**Problem**
Using the data below, return all lines in which "width" appears.

**Data supplied**
━━━━━━━━━━━━━━━━
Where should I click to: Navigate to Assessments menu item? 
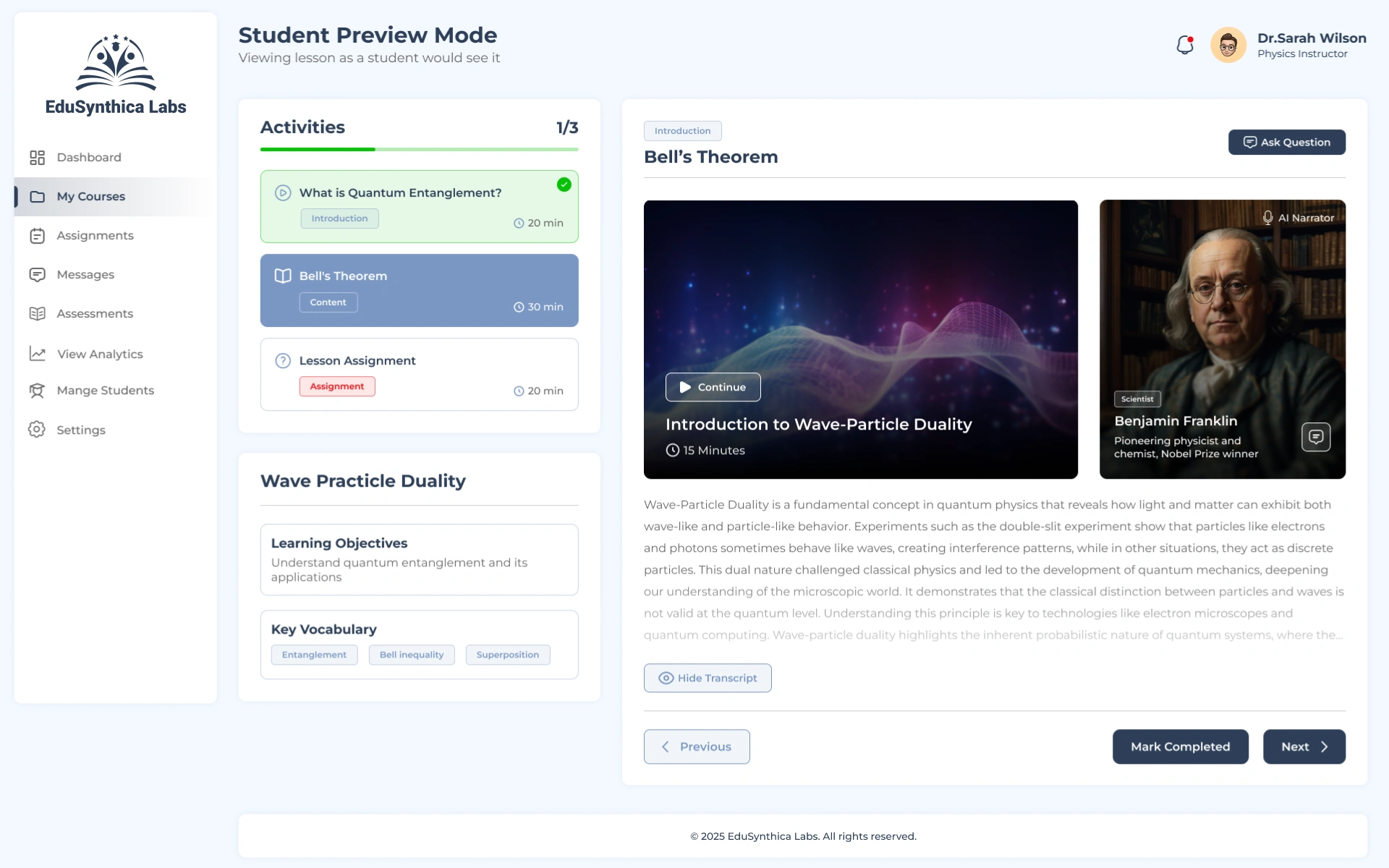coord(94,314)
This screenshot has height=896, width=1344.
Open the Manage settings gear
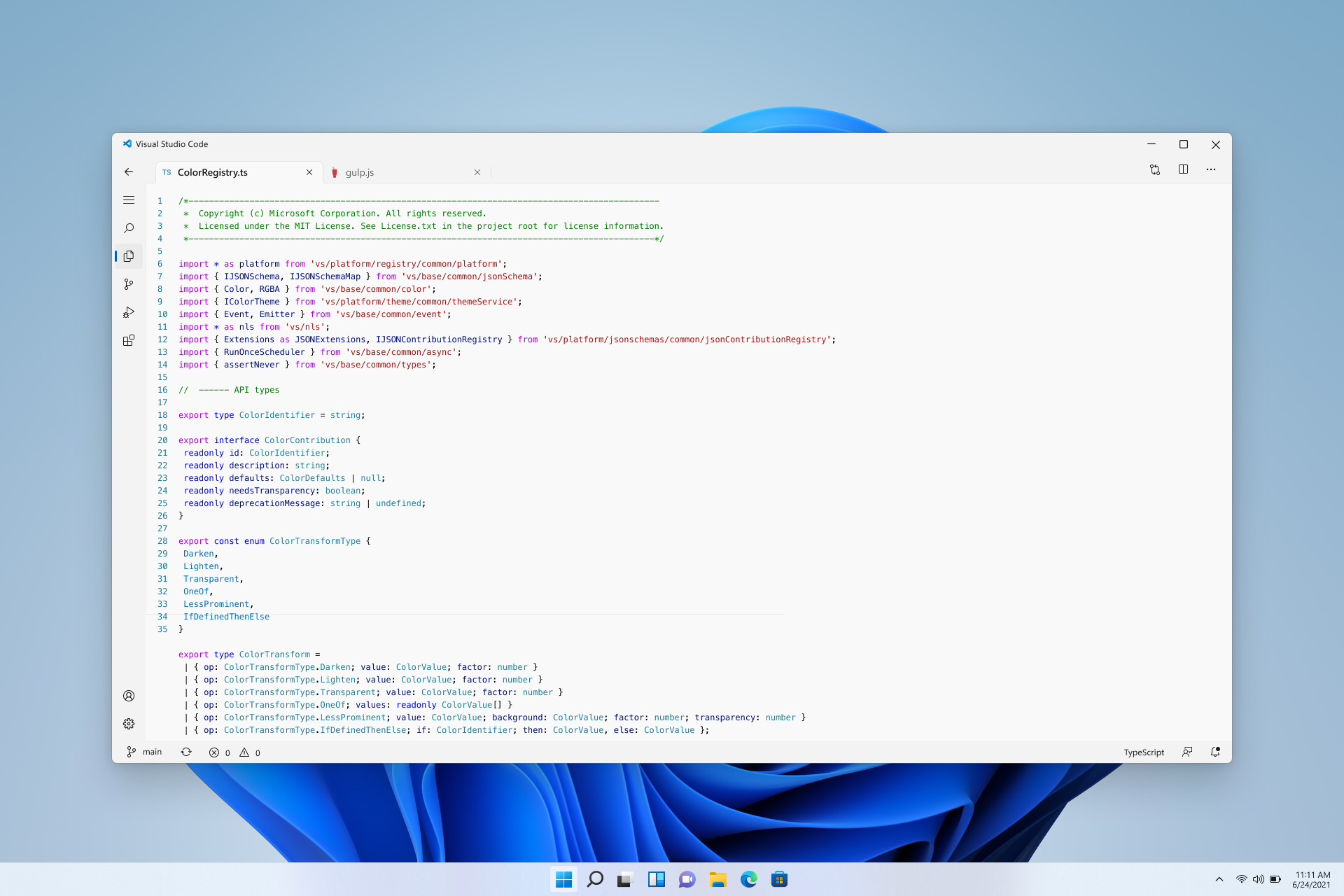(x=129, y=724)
━━━━━━━━━━━━━━━━
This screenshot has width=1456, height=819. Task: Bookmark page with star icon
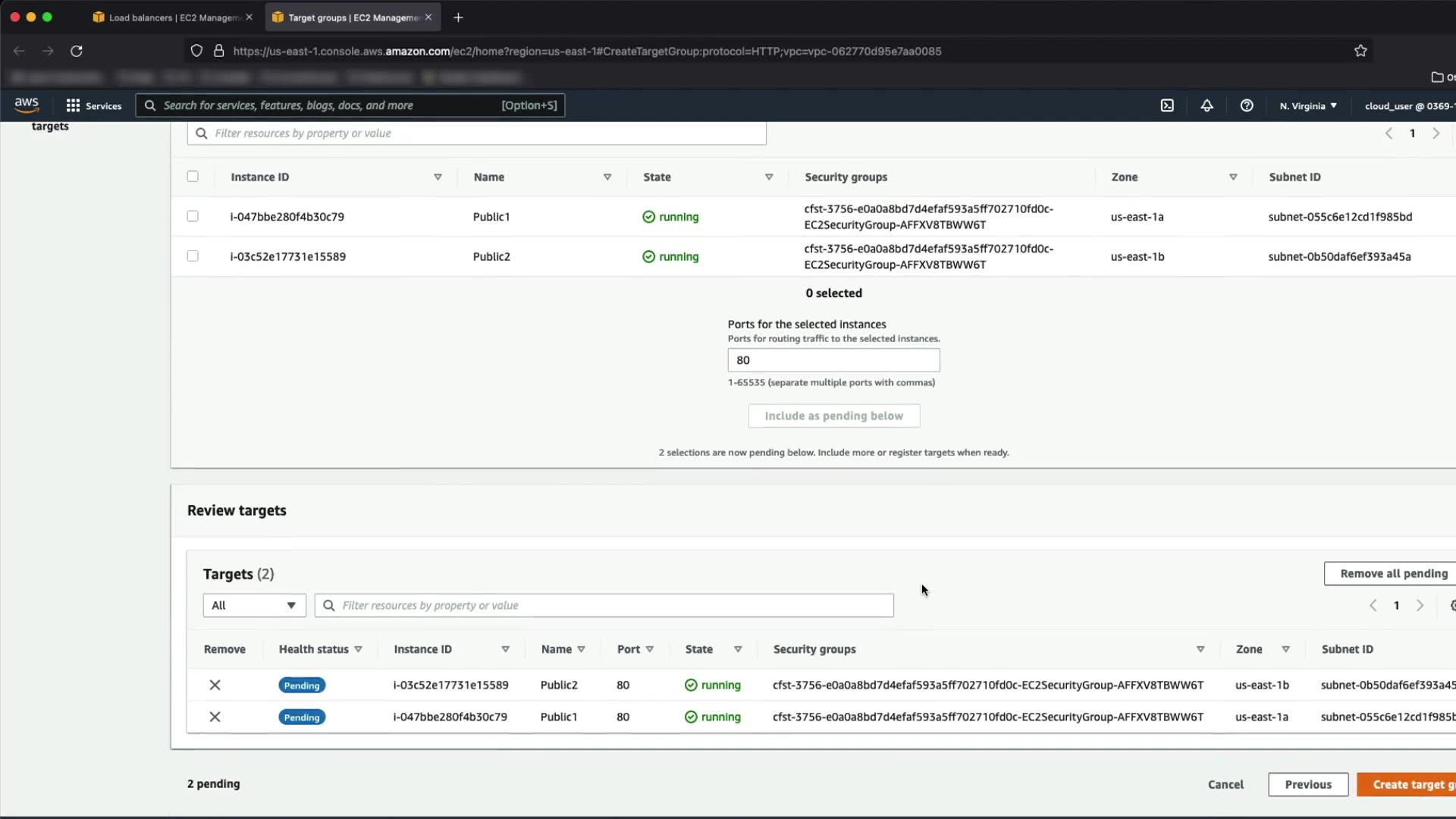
━━━━━━━━━━━━━━━━
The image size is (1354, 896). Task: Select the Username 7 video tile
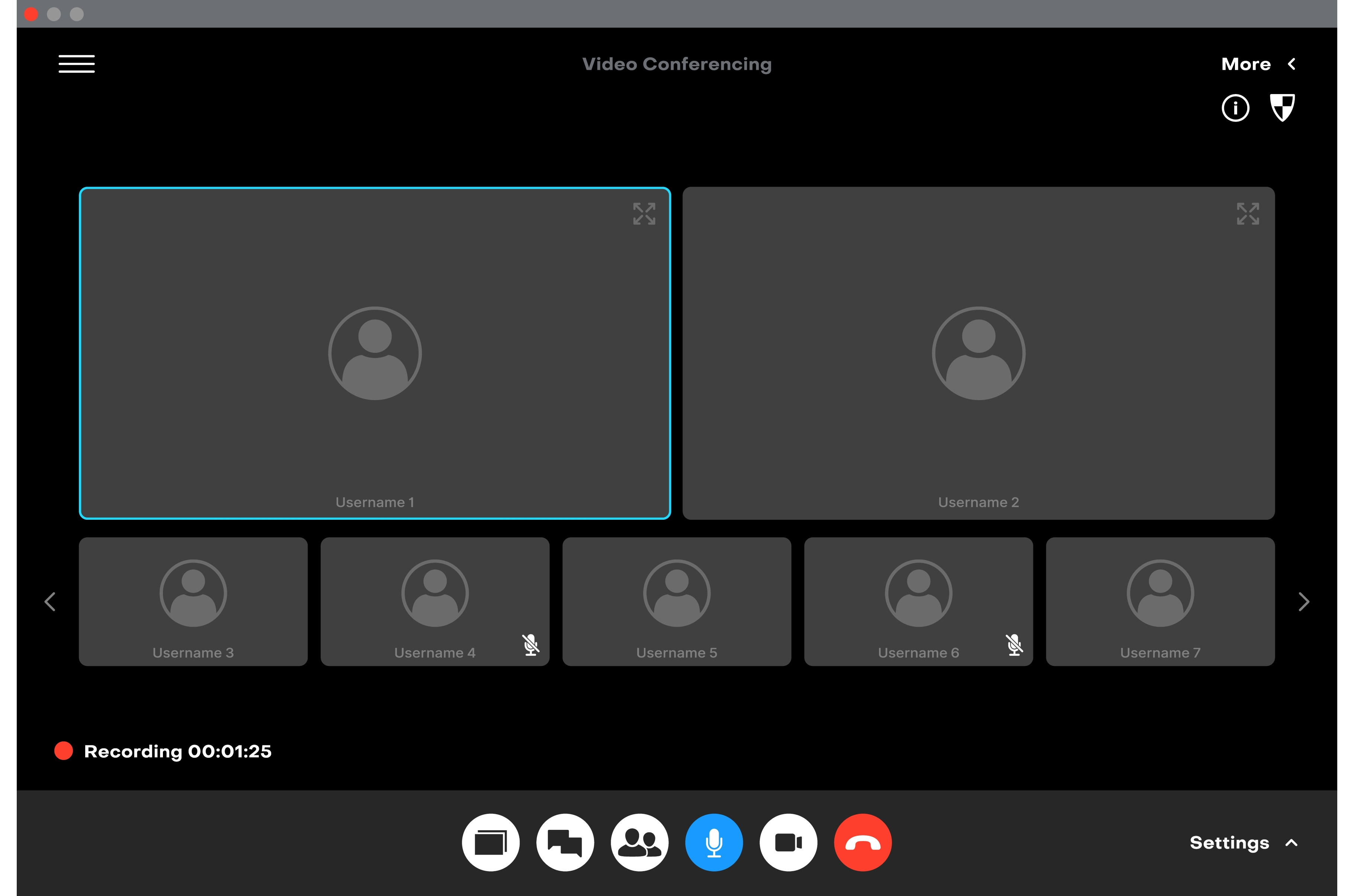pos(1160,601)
━━━━━━━━━━━━━━━━
**The answer**
This screenshot has height=896, width=1344.
This screenshot has width=1456, height=819. Task: Bookmark page with star icon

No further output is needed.